The Arlington Center decision implicitly rejects a more-innovative design for a diagonal bicycle crossing that would have made the Minuteman Path continuous through the intersection for cyclists only.

The plan will also remove parking from the south side of Mass. Ave. between the intersection and Swan Place, and will lengthen the left-turn lane for Mystic Street inbound.

Update: The Town has since posted on it’s web page for the center-crossing project a drawing that differs from the one in I used to illustrate this post above in several respects. For instance, the new plan shows six new parking spaces on the east side of Mystic St. (described as something to “explore”) and no bicycle lanes on Mass. Ave. west of the intersection.

The new parking spots follow a suggestion made at the public design meeting back in January.

Other features of the plan include shorter crossing distances for pedestrians, improvements to signal timing, and an extension of the Minuteman Path through Uncle Sam Park that will bring the northwest segment of the path as far as the sidewalk at the corner of Mass.

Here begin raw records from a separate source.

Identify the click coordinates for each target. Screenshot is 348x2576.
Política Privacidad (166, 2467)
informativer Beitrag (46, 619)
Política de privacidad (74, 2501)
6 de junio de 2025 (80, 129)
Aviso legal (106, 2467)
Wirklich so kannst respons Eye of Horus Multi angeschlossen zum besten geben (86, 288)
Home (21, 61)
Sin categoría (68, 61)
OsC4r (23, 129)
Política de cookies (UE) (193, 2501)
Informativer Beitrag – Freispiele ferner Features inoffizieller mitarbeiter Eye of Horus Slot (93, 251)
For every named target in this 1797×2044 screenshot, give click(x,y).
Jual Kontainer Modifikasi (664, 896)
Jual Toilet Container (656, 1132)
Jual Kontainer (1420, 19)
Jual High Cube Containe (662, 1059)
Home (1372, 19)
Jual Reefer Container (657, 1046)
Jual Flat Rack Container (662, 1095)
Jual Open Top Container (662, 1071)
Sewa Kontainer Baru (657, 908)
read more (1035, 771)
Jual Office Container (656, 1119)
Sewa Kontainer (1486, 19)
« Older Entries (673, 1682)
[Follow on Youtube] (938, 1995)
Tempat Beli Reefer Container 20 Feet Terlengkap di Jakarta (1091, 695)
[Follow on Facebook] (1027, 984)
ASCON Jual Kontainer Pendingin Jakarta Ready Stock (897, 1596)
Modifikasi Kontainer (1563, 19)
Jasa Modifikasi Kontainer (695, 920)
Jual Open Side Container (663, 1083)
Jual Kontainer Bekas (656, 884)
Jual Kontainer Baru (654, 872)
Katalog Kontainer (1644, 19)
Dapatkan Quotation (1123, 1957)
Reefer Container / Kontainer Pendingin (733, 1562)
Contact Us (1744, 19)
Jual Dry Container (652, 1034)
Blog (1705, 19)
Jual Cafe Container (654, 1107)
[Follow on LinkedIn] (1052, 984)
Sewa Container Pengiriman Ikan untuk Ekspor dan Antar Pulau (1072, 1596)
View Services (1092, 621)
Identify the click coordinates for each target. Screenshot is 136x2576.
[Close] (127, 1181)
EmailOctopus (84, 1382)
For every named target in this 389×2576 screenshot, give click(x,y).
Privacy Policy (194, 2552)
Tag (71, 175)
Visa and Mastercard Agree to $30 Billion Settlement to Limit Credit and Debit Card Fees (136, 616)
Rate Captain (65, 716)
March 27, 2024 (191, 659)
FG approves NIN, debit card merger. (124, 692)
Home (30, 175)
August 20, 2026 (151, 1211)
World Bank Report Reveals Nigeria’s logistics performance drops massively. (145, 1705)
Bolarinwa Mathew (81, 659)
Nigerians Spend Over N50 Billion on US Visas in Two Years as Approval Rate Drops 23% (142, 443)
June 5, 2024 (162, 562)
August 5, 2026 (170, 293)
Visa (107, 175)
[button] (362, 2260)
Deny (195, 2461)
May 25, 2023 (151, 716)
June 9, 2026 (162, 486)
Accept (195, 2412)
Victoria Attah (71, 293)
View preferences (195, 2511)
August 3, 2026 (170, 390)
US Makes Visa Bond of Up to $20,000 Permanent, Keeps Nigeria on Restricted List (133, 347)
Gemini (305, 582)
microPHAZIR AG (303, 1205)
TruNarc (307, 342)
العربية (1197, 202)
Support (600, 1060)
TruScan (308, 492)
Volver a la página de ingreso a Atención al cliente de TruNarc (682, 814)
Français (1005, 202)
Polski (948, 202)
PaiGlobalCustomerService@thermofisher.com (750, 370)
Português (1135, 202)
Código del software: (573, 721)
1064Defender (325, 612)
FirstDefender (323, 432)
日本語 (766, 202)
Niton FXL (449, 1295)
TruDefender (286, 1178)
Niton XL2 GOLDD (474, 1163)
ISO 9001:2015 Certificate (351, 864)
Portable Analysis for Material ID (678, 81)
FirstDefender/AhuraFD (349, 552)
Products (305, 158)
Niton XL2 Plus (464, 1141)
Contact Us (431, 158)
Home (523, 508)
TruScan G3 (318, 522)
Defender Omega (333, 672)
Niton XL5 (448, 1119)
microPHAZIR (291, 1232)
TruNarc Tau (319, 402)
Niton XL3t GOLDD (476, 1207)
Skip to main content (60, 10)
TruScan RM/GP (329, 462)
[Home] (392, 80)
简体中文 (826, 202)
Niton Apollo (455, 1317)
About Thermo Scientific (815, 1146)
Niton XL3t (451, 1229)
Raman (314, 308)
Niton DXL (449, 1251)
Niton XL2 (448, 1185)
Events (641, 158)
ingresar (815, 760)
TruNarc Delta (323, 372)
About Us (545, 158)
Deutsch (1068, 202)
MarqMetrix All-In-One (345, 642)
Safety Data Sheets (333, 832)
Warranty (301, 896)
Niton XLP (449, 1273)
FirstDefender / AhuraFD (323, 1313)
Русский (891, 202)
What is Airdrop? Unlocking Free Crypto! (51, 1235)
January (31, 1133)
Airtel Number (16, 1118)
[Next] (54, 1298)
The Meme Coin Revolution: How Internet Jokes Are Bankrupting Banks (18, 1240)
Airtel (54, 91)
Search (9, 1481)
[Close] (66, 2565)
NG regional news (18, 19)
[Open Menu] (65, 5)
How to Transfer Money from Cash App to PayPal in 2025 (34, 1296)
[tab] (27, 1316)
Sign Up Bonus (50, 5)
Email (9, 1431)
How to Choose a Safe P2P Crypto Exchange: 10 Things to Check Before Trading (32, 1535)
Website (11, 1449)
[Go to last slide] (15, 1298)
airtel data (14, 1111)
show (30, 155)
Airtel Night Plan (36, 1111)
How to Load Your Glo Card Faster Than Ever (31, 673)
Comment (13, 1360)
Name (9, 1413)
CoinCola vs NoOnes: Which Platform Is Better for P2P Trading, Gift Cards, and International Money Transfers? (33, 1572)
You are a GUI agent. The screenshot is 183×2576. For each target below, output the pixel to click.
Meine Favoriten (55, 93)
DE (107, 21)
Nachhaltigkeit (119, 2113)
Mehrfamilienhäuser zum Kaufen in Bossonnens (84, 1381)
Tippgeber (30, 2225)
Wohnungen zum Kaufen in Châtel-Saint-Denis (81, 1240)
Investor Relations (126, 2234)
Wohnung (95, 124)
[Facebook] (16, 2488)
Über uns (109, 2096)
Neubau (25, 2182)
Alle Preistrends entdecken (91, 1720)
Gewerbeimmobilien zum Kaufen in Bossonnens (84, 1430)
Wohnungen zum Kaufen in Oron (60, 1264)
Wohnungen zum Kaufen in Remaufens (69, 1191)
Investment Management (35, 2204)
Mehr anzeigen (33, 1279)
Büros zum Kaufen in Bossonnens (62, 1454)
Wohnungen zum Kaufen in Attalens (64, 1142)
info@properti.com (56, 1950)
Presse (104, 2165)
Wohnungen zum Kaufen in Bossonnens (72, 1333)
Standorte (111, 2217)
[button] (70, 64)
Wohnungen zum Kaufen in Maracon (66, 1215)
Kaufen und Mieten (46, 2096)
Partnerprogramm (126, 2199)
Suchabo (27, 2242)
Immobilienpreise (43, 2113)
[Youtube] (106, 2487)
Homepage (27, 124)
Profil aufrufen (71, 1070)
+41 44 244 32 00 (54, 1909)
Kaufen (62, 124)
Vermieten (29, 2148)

Ave. and Route 16.

The new crossing, at Swan Place, will have a traffic light coordinated with the signals at Route 60. It includes a dedicated bicycle crossing separate from the pedestrian crossing. The bicycle crossing connects to a new bike lane leading though the intersection.

The idea of a diagonal bicycle crossing, called a crossbike, got strong support during the public design discussion held by the Town on January 10.

However at last night’s meeting the Town’s DPW Director, Mike Raedemacher, explained that the project working group decided to rule out the crossbike due to safety concerns.

Raedemacher said that some pedestrians and rollerbladers would be drawn to use the crossbike but would not have time to cross safely.

At the January 10 meeting Keri Pyke, a consultant working on the design, had also expressed concern that a cyclist riding outside the diagonal crossing to pass slower pedestrians there might collide with a turning car.

Work in the center, like that on the Mass. Ave. Project in East Arlington, will begin early next year. The temporary art installations would not appear until after that work is done.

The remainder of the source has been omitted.